EXCERPTED PASSAGE:
## begin
Nick said a civil action by Mr Bailey against the State and the Gardaí meant he spent a lot of time with him.

"I got to know Mr Bailey at the civil action, introduced myself to him - he was really friendly, very keen to talk.

"And after a couple of nights out in Dublin with him and his partner Jules Thomas, he invited me back to west Cork to see how he lived and to talk some more about the case.

"I just wanted to find out more, I wanted to learn about the case if you like from the inside out."

And he admitted he was hoping for something to change the case.

"I was hoping that I would uncover something, some piece of evidence or a maybe a new way of looking at the facts, that would exonerate Mr Bailey.

"I was hoping I might be able to find something that might get him off the hook, so to speak.
## end
GIVEN DATA:
## begin
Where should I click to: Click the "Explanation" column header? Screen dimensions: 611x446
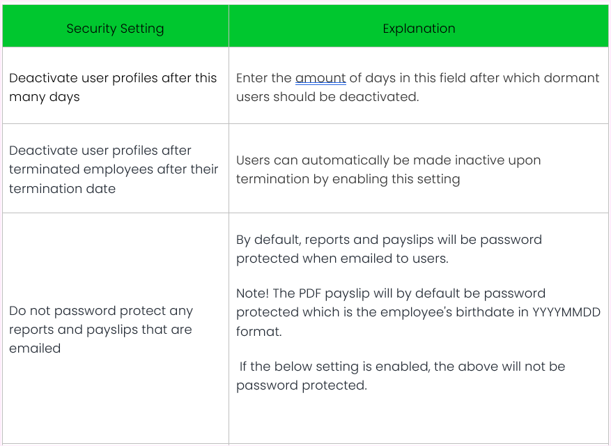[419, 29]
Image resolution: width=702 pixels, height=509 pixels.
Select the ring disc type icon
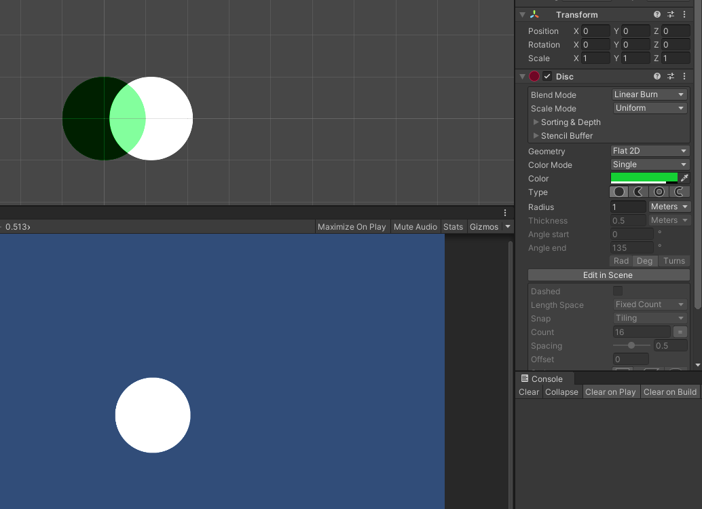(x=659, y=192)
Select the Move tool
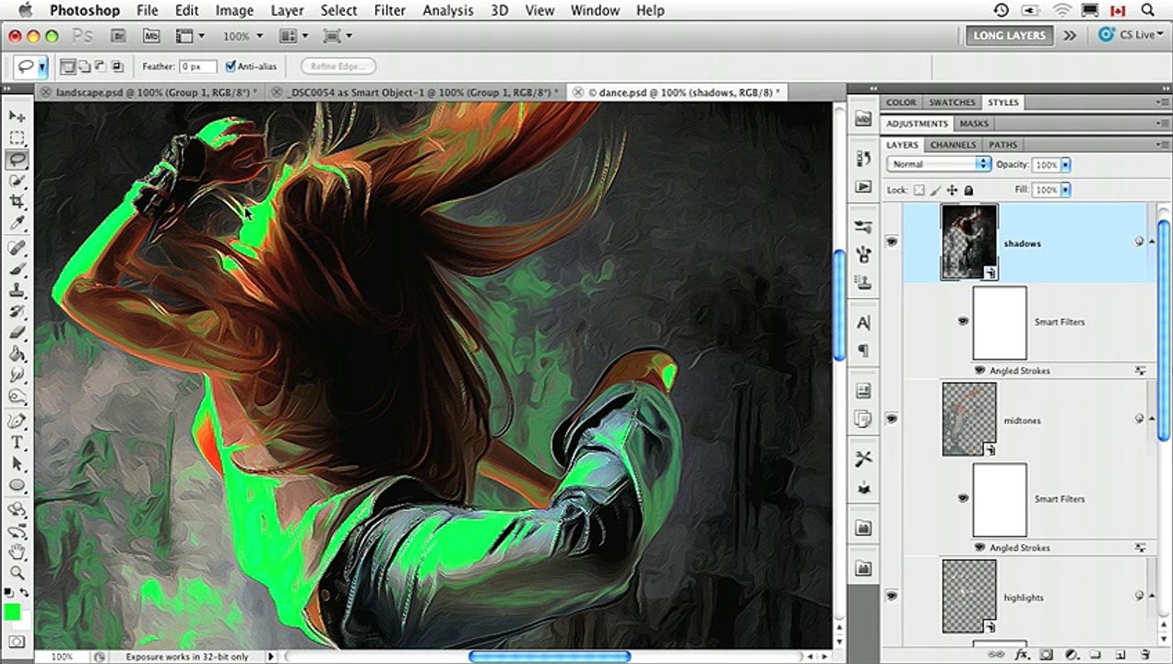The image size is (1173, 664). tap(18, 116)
## end
## begin
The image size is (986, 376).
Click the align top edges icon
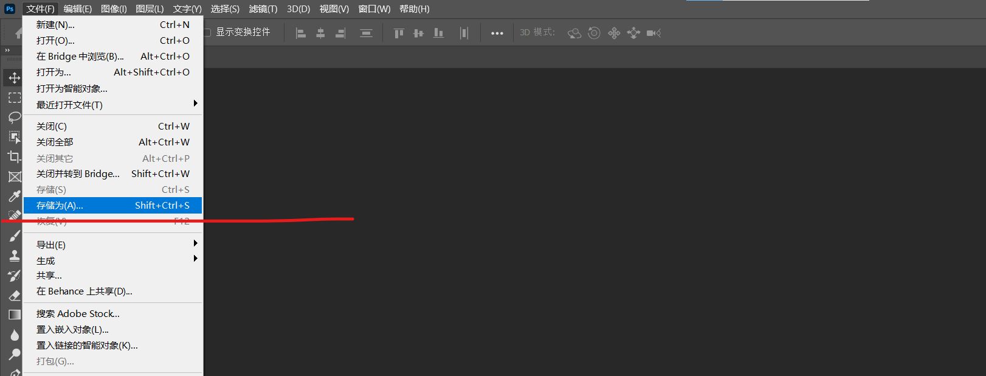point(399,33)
## end
PARTS OF THE EXERCISE:
• 1. Please copy word for word the part of the passage about Mr Bailey starting at "Nick said a" and ending at "keen to talk.".
• 2. In the passage about Mr Bailey, what is the name of Mr Bailey's partner?

THE REPLIES:
• 1.
Nick said a civil action by Mr Bailey against the State and the Gardaí meant he spent a lot of time with him.

"I got to know Mr Bailey at the civil action, introduced myself to him - he was really friendly, very keen to talk.

• 2. Jules Thomas